The director stopped the practice, and she took time to read the entire play to them. “Oh,” they said, “So that’s what this play is all about.” – and things went smoothly from then on. Now they had the “Big Picture.” Now they saw how their individual lines fit into the story. Now they could play their parts correctly because the actors now understood the “Big Picture.”

Similarly, as we study our way through the Scriptures verse by verse, it is too easy to get lost in the details. So now and then, we too must step back and look at the “Big Picture.”

We’ve covered the need for Christian love. We’ve looked at it as proof of our salvation in 1st John 2:10, “He who loves his brother abides in the light.” John also pointed out God’s love for us to see in 1st John 3:1, “Behold what manner of love the Father has bestowed on us, that we should be called children of God!” John even told us we have an obligation to love in 1st John 3:11, :For this is the message that you heard from the beginning, that we should love one another.”

Now, finally, we are told why: 1st John 4:8 says, “For God is love.” That completes the “Big Picture.” That fact ties it all together. That fact gives meaning to all the commands. We now know that “God is love.” Love is one of the central attributes of God. It is central to His character.

But how do we understand God’s love? It’s almost similar to a child asking, “Mother, who made God?” And the wise mother answers, “No one made God. God simply is. God always has been. God always will be.” It might be hard to understand, but it just is.

Likewise, how do you explain the love of God? How can you explain the infinite? You can’t explain the sun by a candle. You can’t explain the ocean by a drop of water. You can’t explain the forest by a leaf. And you can’t explain sorrow by a single tear.

Likewise, we can’t adequately explain God’s love by comparing it to ours – the love that we know. Love is not something God does, but what He is: “God is love.” God’s love is born out of the very essence of God’s being. Love does not define God, but God defines love.

And God’s love is holy! Remember? Leviticus 11:44, repeated in 1st Peter 1:16, declared God as demanding, “Be ye holy, for I am holy.” God’s love is holy; His holiness is expressed in love.
Most of what humans call love is not holy. What modern society calls love bears no resemblance to God’s holy love. Society might say, “They were making love in the back seat of the car,” but how can immorality be anything like God’s love?

Does that dignify it to call it love? No! Human love almost always has a selfish motive. We are always looking for “What’s in it for me?” We do that in any relationship. and we confuse it with love. Someone wants sex so they’ll promise love.

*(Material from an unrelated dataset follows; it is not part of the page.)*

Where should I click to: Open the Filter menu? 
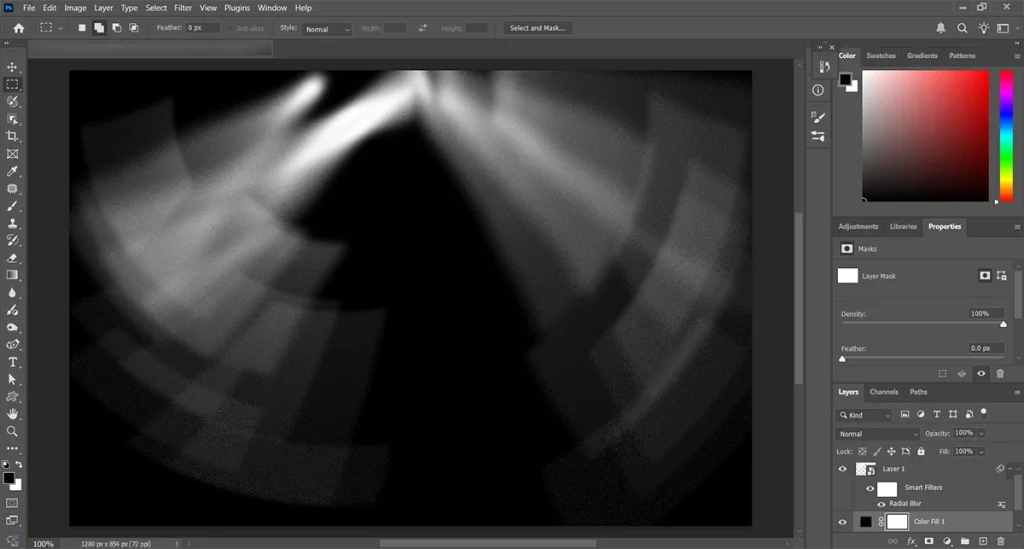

They want the security of a home or support and promise love to get it. Maybe they want companionship, or the prestige of a trophy wife, but the underlying motivation is “ME.” It may not be stated consciously, but it’s there, underlying everything – human selfishness

So, how can we humans understand God’s selfless love? Is there any way we can understand it? Yes there is, because God’s love has been demonstrated.

Look at 1st John 4:9:
“In this the love of God was manifested toward us, that God has sent His only begotten Son into the world, that we might live through Him.”

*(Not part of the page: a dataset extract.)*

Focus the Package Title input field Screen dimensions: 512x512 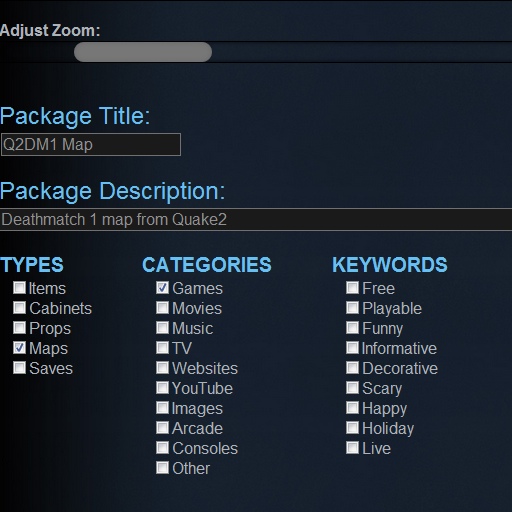pyautogui.click(x=91, y=145)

The word “manifest” in the Greek language means to come out in the open, to show. It is the opposite of hiding something. So, because God is love, His love must be shown, it must be revealed. It can never remain static or inactive, but it must be active and out in the open. And indeed, the very word for God’s love, agape, really is a love in action.

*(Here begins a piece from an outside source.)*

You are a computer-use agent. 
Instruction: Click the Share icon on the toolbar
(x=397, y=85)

We could never know God’s love by human reason. We don’t naturally love that way. We could never discern God’s love from nature, we only discern a bloody tooth or a sharp claw. We can only know God’s love by revelation. It has to come from God as He reveals Himself. So, 1st John 4:9 says, “God has sent His only begotten Son into the world.” And Jesus would say in John 14:9, “He who has seen Me has seen the Father.” We can learn about what God is like by looking at Jesus and how He acts, and that is the only way we can know about God’s love.